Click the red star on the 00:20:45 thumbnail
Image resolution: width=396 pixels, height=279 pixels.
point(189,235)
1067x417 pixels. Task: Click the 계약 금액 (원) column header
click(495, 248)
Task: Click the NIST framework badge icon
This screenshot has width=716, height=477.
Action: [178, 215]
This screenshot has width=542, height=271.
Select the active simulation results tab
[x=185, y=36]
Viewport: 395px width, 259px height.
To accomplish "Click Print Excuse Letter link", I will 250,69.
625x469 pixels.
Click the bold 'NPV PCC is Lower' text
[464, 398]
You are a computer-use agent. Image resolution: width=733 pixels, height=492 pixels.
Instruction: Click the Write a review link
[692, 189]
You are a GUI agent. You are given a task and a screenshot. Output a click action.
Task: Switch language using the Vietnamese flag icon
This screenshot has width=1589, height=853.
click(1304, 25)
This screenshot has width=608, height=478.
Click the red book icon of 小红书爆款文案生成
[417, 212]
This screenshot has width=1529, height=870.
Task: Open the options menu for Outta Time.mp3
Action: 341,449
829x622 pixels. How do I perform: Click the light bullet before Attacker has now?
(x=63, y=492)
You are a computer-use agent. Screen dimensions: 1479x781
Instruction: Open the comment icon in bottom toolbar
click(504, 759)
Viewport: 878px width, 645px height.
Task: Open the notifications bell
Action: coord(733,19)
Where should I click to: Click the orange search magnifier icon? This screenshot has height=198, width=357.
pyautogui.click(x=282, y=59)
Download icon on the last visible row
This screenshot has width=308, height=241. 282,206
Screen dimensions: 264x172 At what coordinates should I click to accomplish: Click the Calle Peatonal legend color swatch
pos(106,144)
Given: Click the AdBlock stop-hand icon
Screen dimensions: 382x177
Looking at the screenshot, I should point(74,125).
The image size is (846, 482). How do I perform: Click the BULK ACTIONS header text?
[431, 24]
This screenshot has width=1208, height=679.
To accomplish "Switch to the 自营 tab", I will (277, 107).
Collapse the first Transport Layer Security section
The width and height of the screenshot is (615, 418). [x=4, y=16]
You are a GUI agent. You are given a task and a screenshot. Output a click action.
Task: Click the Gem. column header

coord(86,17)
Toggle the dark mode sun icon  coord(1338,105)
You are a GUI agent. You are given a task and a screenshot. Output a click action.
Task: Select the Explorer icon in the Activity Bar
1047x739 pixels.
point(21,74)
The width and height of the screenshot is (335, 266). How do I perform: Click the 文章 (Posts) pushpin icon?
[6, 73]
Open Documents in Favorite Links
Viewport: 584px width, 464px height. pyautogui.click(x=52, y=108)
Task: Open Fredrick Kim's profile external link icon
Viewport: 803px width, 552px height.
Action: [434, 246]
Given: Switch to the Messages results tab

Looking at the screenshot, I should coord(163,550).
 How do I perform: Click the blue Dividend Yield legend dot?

::::::::::

# [What the task asks]
Duplicate everything in the material from the line containing "The width and height of the screenshot is (335, 266)." down to the end of the material, both ends included.

# [Solved problem]
The width and height of the screenshot is (335, 266). How do I perform: Click the 文章 (Posts) pushpin icon?
[6, 73]
Open Documents in Favorite Links
Viewport: 584px width, 464px height. pyautogui.click(x=52, y=108)
Task: Open Fredrick Kim's profile external link icon
Viewport: 803px width, 552px height.
Action: [434, 246]
Given: Switch to the Messages results tab

Looking at the screenshot, I should coord(163,550).
 How do I perform: Click the blue Dividend Yield legend dot?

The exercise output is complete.